This cannot deadlock obviously. My current strategy which I hate is to
make it a raw seqcount write which bypasses lockdep. That's horrible
for obvious reasons. Do you have any tricks/patches up your sleeve to
silence these?

I suppose we still want to catch lockdep issues of the form (which
peterz chatted to me about):

lock(A); write_seqcount(B)
vs.
read_seqcount(B); lock(A)

which seems like it can deadlock.

I would rather make lockdep useful to catch these and not miss out on
them. Let me know what you think?

Cheers,
-Joel

[1] https://lkml.org/lkml/2019/4/16/615


2021-05-17 06:22:25

by Boqun Feng

[permalink] [raw]
Subject: Re: Silencing false lockdep warning related to seq lock

Hi,

On Fri, May 14, 2021 at 10:52:31AM -0400, Joel Fernandes wrote:
> Hi Boqun,
> You might have worked on such issues so I thought you're a good person to ask.
>
> After apply Laurent's SPF patchset [1] , we're facing a large number
> of (seemingly false positive) lockdep reports which are related to
> circular dependencies with seq locks.
>
> lock(A); write_seqcount(B)
> vs.
> write_seqcount(B); lock(A)
>

Two questions here:

* Could you provide the lockdep splats you saw? I wonder whether
it's similar to the one mentioned in patch #9[1].

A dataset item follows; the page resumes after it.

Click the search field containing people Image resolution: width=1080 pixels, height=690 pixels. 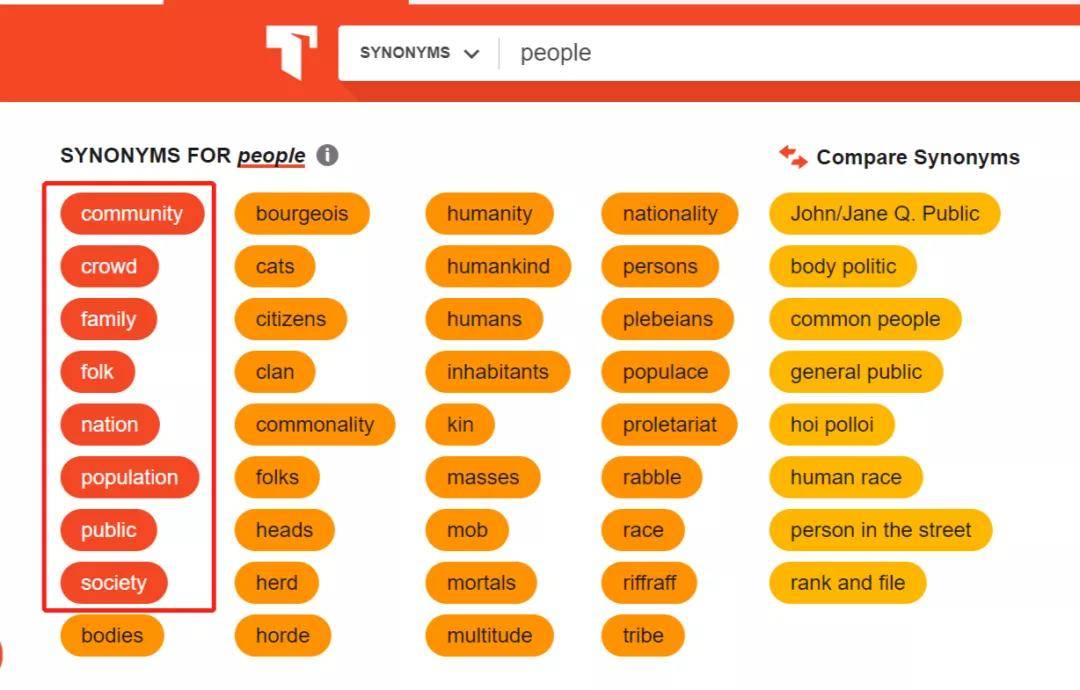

* What keeps write_seqcount(vm_seqcount) serialized? If it's only
one lock that serializes the writers, we probably can make it
as the nest_lock argument for seqcount_acquire(), and that will
help prevent the false positives.

Regards,
Boqun

[1]: https://lore.kernel.org/lkml/[email protected]/

> This cannot deadlock obviously. My current strategy which I hate is to
> make it a raw seqcount write which bypasses lockdep. That's horrible
> for obvious reasons. Do you have any tricks/patches up your sleeve to
> silence these?
>
> I suppose we still want to catch lockdep issues of the form (which
> peterz chatted to me about):
>
> lock(A); write_seqcount(B)
> vs.
> read_seqcount(B); lock(A)
>
> which seems like it can deadlock.
>
> I would rather make lockdep useful to catch these and not miss out on
> them. Let me know what you think?
>
> Cheers,
> -Joel
>
> [1] https://lkml.org/lkml/2019/4/16/615

2021-05-19 11:18:17

by Joel Fernandes

[permalink] [raw]
Subject: Re: Silencing false lockdep warning related to seq lock

Hi Boqun,
Thanks for the reply. See below:

On Mon, May 17, 2021 at 12:21:38PM +0800, Boqun Feng wrote:
[...]
> > After apply Laurent's SPF patchset [1] , we're facing a large number
> > of (seemingly false positive) lockdep reports which are related to
> > circular dependencies with seq locks.
> >
> > lock(A); write_seqcount(B)
> > vs.
> > write_seqcount(B); lock(A)
> >
>
> Two questions here:
>
> * Could you provide the lockdep splats you saw? I wonder whether
> it's similar to the one mentioned in patch #9[1].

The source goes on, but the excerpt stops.